The ITAT referred to the provisions of the Copyright Act, 1957 and observed that copyright contemplates an exclusive right to do the acts which have been included in Section 14 of this Act. In the instant case, only a non-exclusive distribution right was being granted by MSM Satellite to the cable operators. The ITAT also noted that broadcast reproduction right was covered separately as part of Section 37 and not Section 14. As a result, the ITAT concluded that the income from subscription fees was not in lieu of any right to use copyright and hence could not be treated as “royalty”.
In the recent past, one of the flashpoints for tax litigation has been the characterization of payments made for cross-border services, especially for the use of software, online facilities or IT infrastructure as different courts have pronounced conflicting opinions on the subject. The rulings of the ITAT in the case of Elsevier Information Systems GmbH and M/s MSM Satellite (Singapore) Pte. Ltd are very welcome developments for taxpayers as they again affirm the distinction between consideration received for right to use a copyright versus consideration received in lieu of a copyrighted article.
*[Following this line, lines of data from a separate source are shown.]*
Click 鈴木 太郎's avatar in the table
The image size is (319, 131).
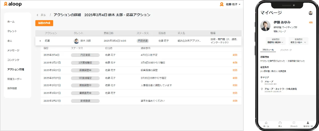coord(76,41)
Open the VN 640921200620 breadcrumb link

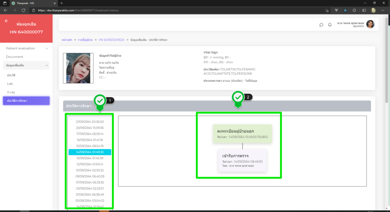pyautogui.click(x=111, y=40)
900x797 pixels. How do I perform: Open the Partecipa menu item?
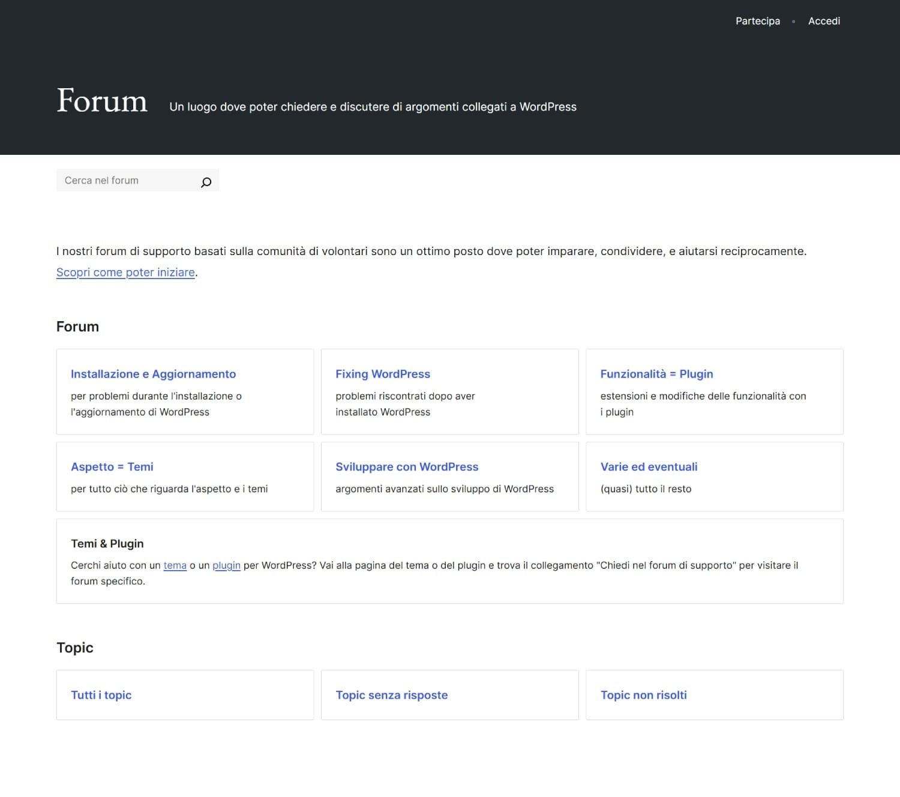[x=757, y=21]
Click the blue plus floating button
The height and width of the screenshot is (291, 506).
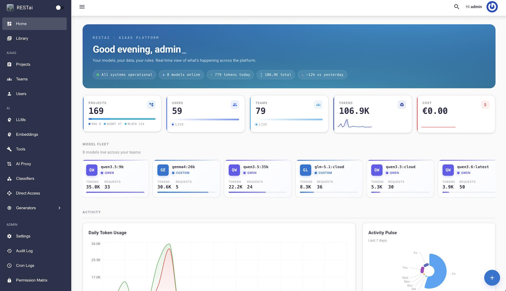[492, 278]
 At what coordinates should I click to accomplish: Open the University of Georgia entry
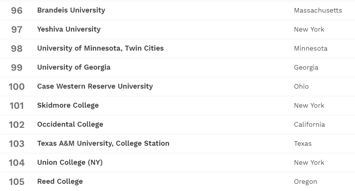click(74, 67)
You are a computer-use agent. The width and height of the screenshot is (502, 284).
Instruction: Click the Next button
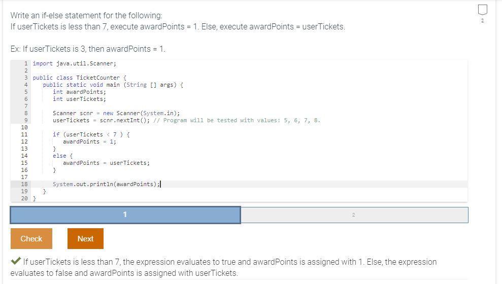[85, 238]
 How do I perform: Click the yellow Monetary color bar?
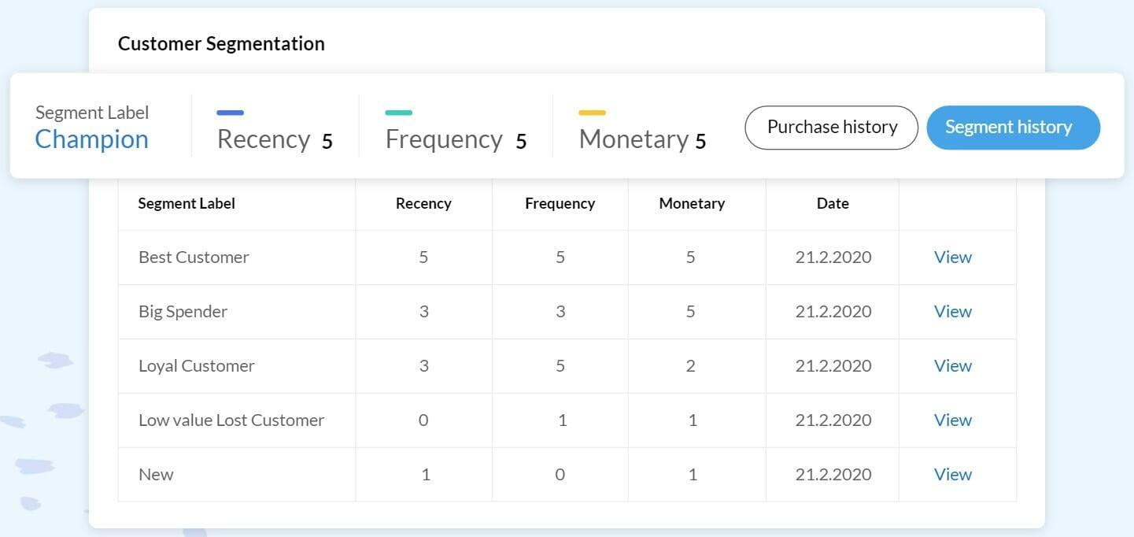click(x=592, y=113)
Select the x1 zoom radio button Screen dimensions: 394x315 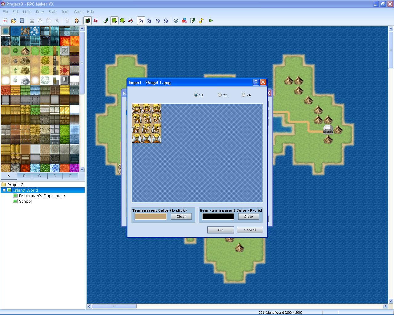[x=196, y=95]
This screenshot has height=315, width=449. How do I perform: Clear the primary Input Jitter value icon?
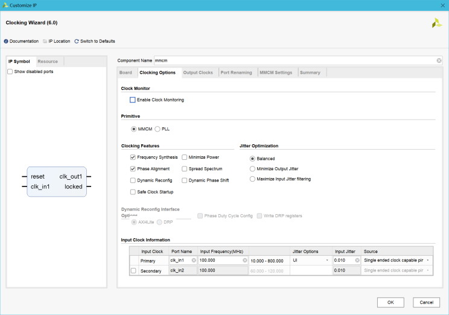click(357, 261)
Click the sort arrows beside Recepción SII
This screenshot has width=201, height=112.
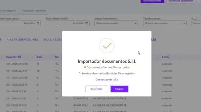32,57
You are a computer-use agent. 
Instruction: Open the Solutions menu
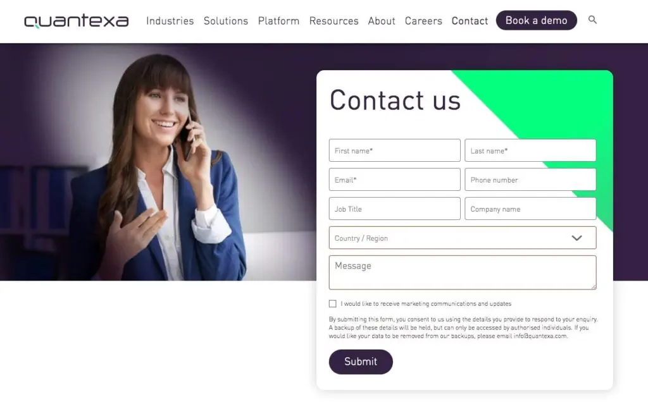coord(226,21)
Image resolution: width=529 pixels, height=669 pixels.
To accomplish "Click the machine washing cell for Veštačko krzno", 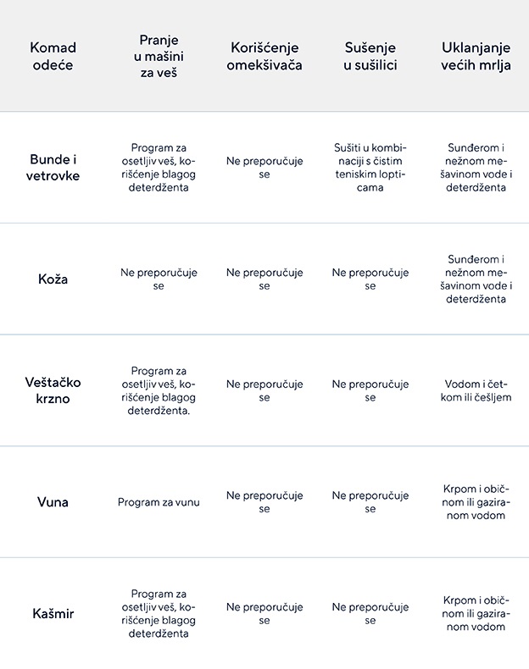I will 159,390.
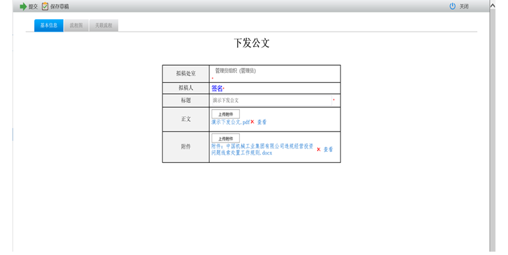The width and height of the screenshot is (508, 255).
Task: Open the 中国机械工业集团 docx attachment link
Action: pos(262,149)
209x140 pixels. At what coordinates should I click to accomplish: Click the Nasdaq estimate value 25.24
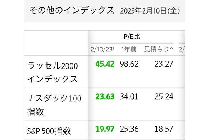click(164, 96)
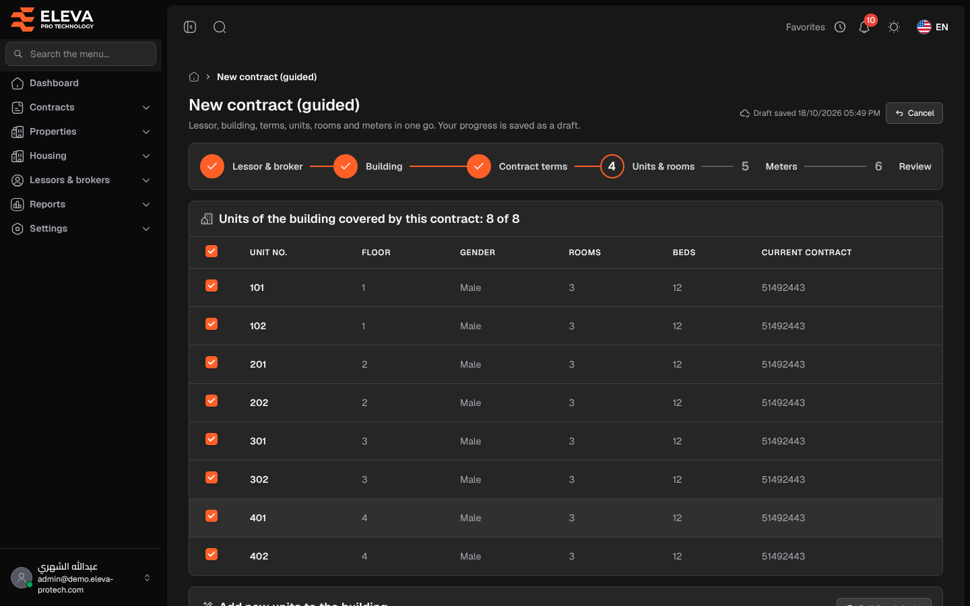Viewport: 970px width, 606px height.
Task: Toggle light theme sun icon
Action: coord(894,27)
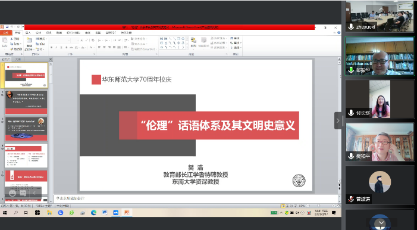Open Microsoft Edge from the taskbar
This screenshot has width=417, height=230.
pos(93,212)
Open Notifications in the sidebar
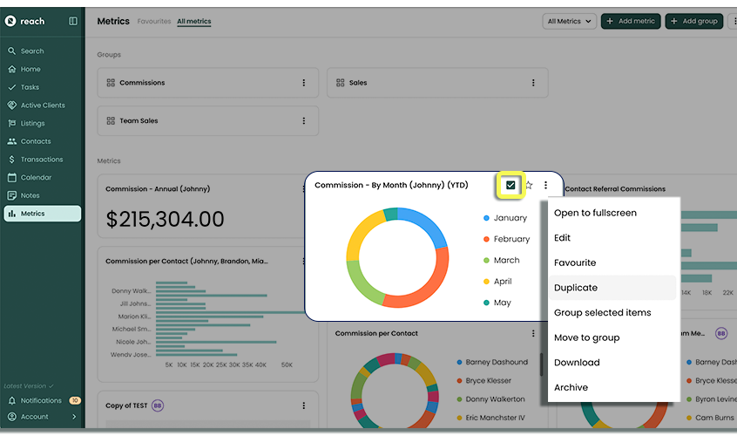This screenshot has height=436, width=737. (x=41, y=400)
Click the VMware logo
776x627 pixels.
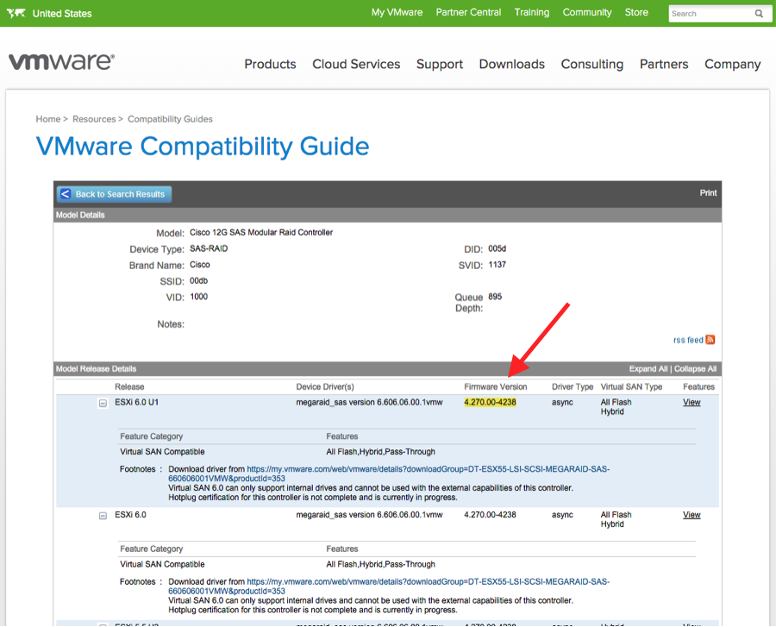tap(61, 62)
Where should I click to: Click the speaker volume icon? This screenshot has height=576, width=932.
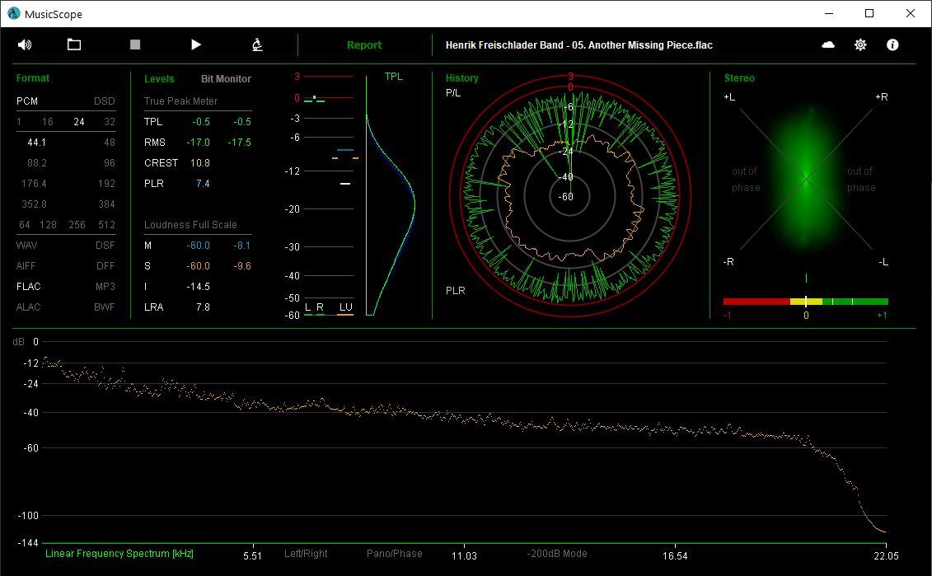[25, 44]
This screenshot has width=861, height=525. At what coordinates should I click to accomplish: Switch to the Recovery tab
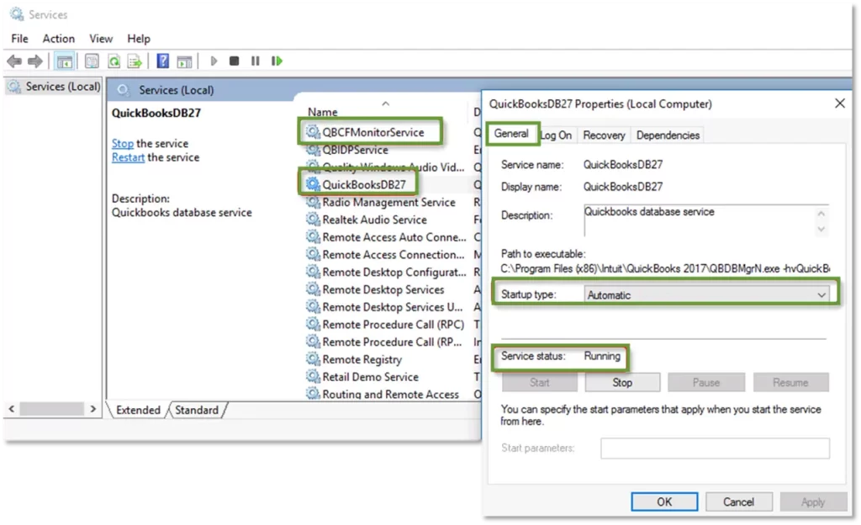604,135
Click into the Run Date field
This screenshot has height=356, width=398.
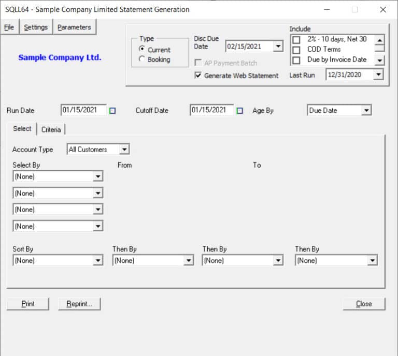[x=83, y=110]
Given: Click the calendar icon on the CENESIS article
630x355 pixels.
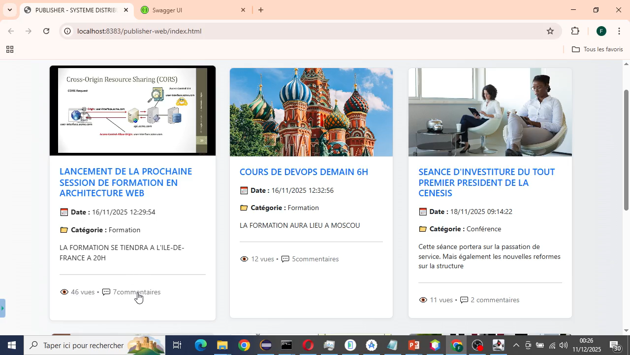Looking at the screenshot, I should tap(422, 211).
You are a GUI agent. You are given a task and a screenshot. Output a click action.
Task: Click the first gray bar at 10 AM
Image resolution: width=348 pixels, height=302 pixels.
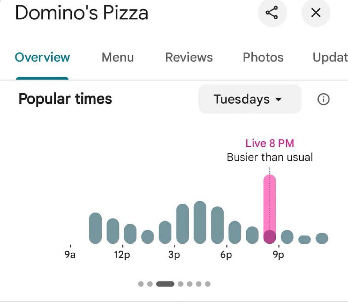tap(95, 228)
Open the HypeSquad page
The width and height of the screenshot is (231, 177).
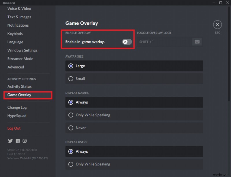click(17, 116)
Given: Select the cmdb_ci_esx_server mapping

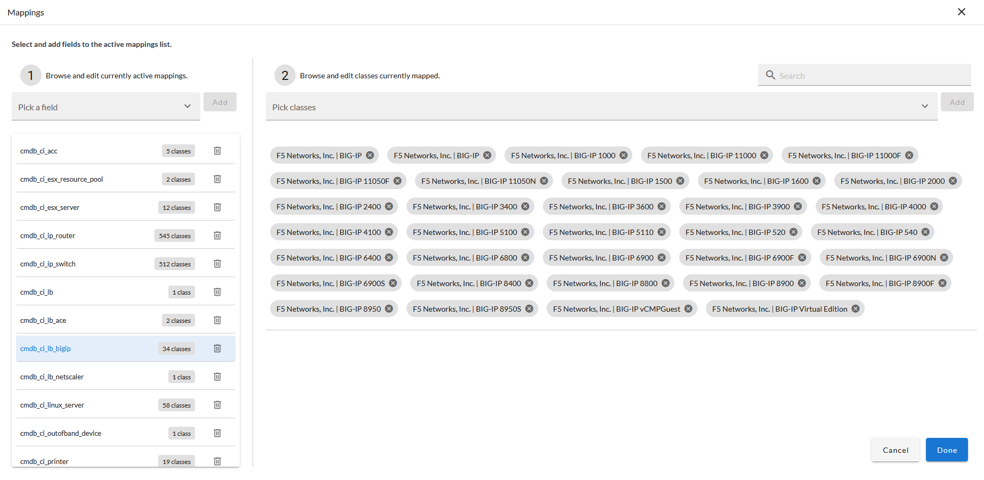Looking at the screenshot, I should point(85,207).
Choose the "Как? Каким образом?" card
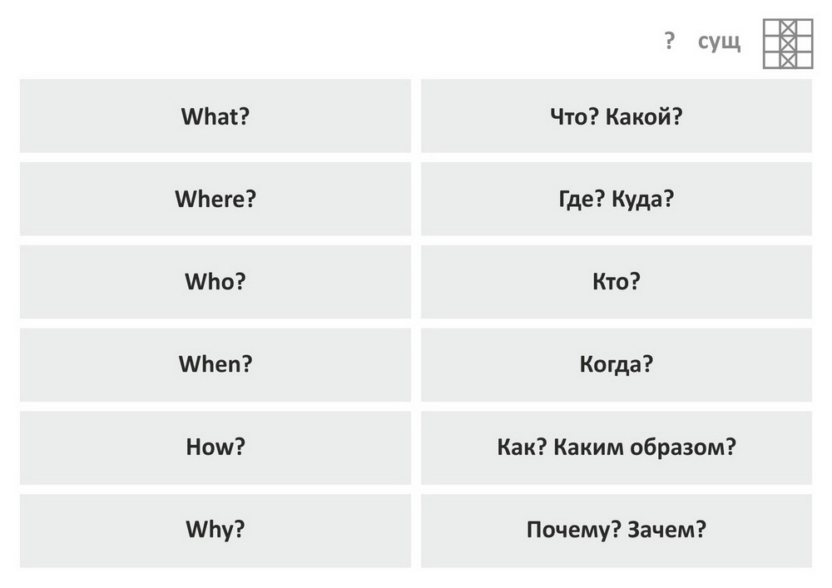832x588 pixels. [616, 447]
The former ruling is of particular significance for the increasing numbers of providers of online subscription services, including online media content and online libraries.
While the earlier debates used to be around whether a tangible good or a digital good (such as title to a book or e-book) that was being sold was a sale of a copyright or a copyrighted article, in a way, the online subscription models are further removed from the risk of the payments being categorized as royalty since only a limited right to use a copyrighted article is being provided under such circumstances. While the courts have relied on several lines of reasoning to uphold the above position, one of the reasons provided was that the database could be accessed from any browser and that no dedicated software or hardware was required. While most such services are available through a specialized app, they are also usually accessible through other web browsers and applications. However, should there be circumstances where such specialized software or hardware is required for accessing the service, the analysis and conclusion may be different.
Nevertheless, the ruling of the ITAT in Elsevier Information Systems GmbH was based on a reading of the subscription agreement entered into with the users/ customers, and this again highlights the need for careful drafting of these contracts to avoid any mischaracterization of the service being provided.
1 ITA no.1683/Mum/2015; Order dated April 15, 2019.
2 ITA Nos 103 of 2017 and 207 of 2017
3 Supra note 1.
4 (272 ITR 99)
5  77 taxmann.com 309
6  77 taxmann.com 165
7 DIT v. A.P. Moller Maersk A.S., 392 ITR 186 (SC); CIT v. Kotak Securities Ltd., 383 ITR 001 (SC); CIT v. Bharati Cellular Ltd., 330 ITR 239 (SC).
8 CIT v. Bharati Cellular Ltd.,  193 taxman 97 (SC); DIT v. A.P. Moller Maersk A.S.,  392 ITR 186 (SC)
9 Supra note 2.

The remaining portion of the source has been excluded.